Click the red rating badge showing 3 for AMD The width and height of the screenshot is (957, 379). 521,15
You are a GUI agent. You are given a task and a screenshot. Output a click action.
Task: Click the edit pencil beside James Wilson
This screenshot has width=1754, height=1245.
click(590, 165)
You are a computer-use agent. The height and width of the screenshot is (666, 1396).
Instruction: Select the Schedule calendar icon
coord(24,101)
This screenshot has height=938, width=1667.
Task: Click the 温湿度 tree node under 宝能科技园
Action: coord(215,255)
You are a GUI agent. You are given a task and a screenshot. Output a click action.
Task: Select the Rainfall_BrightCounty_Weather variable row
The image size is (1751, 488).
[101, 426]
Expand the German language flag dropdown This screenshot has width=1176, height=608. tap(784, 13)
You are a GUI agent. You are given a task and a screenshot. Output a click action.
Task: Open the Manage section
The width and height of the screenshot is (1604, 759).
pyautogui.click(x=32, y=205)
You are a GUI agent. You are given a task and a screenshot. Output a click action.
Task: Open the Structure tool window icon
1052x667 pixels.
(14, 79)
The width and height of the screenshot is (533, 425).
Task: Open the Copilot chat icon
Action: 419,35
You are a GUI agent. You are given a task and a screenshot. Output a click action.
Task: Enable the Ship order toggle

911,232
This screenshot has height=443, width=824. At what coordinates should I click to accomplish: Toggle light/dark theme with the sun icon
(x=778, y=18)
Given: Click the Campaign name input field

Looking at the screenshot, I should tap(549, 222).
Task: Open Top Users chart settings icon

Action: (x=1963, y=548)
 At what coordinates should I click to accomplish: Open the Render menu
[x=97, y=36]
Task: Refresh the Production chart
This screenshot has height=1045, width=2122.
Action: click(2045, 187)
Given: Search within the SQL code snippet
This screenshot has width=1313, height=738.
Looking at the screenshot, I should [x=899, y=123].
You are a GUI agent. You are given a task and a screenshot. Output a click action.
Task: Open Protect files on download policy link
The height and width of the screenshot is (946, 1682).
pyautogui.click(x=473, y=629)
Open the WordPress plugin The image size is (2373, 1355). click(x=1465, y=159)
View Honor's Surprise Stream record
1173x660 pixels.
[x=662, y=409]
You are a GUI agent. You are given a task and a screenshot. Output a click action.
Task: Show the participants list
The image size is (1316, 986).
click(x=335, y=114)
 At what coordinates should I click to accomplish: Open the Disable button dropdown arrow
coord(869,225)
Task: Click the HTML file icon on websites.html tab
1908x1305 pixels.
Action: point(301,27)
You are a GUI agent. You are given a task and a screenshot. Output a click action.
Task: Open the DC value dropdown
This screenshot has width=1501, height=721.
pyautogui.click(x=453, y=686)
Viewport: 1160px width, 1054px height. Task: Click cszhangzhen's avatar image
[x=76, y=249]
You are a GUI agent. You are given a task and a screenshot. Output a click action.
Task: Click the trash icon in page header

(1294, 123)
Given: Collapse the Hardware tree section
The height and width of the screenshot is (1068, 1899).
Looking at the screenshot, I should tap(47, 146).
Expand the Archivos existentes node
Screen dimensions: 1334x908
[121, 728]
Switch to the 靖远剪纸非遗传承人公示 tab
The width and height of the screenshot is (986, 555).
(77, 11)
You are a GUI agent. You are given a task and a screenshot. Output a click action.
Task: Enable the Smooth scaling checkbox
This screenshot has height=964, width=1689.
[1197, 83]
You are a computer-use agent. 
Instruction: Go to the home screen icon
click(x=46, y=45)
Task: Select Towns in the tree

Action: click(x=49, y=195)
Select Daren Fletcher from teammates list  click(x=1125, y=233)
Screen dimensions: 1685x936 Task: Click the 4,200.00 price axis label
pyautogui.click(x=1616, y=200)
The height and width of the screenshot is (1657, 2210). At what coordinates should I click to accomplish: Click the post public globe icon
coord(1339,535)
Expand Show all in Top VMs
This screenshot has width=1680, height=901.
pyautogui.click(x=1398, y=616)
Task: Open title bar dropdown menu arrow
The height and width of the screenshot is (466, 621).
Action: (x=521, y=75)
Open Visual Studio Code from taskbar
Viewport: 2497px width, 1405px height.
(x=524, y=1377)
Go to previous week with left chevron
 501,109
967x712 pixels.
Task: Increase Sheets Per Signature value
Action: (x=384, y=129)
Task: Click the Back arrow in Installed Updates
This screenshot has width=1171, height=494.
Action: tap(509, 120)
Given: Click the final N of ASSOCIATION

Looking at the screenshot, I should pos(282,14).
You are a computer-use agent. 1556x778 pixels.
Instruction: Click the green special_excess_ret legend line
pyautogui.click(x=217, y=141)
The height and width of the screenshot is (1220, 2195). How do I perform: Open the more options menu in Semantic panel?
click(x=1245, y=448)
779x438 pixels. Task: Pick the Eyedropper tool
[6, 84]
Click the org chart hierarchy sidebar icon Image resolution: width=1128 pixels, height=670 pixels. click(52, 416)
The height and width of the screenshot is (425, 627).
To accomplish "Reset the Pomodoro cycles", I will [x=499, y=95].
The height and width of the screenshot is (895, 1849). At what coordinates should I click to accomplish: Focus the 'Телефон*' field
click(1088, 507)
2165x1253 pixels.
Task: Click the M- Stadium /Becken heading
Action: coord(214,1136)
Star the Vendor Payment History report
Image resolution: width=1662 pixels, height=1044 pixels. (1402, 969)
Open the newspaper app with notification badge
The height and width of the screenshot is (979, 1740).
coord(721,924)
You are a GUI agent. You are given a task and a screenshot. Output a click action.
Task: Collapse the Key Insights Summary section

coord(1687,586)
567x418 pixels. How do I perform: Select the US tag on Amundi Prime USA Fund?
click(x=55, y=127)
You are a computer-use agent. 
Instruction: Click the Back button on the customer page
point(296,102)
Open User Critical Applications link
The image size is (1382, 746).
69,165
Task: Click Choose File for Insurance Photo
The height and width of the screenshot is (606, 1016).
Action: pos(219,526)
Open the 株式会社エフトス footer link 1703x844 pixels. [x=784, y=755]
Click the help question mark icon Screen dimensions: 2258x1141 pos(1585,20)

————

## Exercise aim
Please filter the data down to the lines containing the word "link".

## Result of the exercise
Task: Open Protect files on download policy link
Open User Critical Applications link
Open the 株式会社エフトス footer link 1703x844 pixels. [x=784, y=755]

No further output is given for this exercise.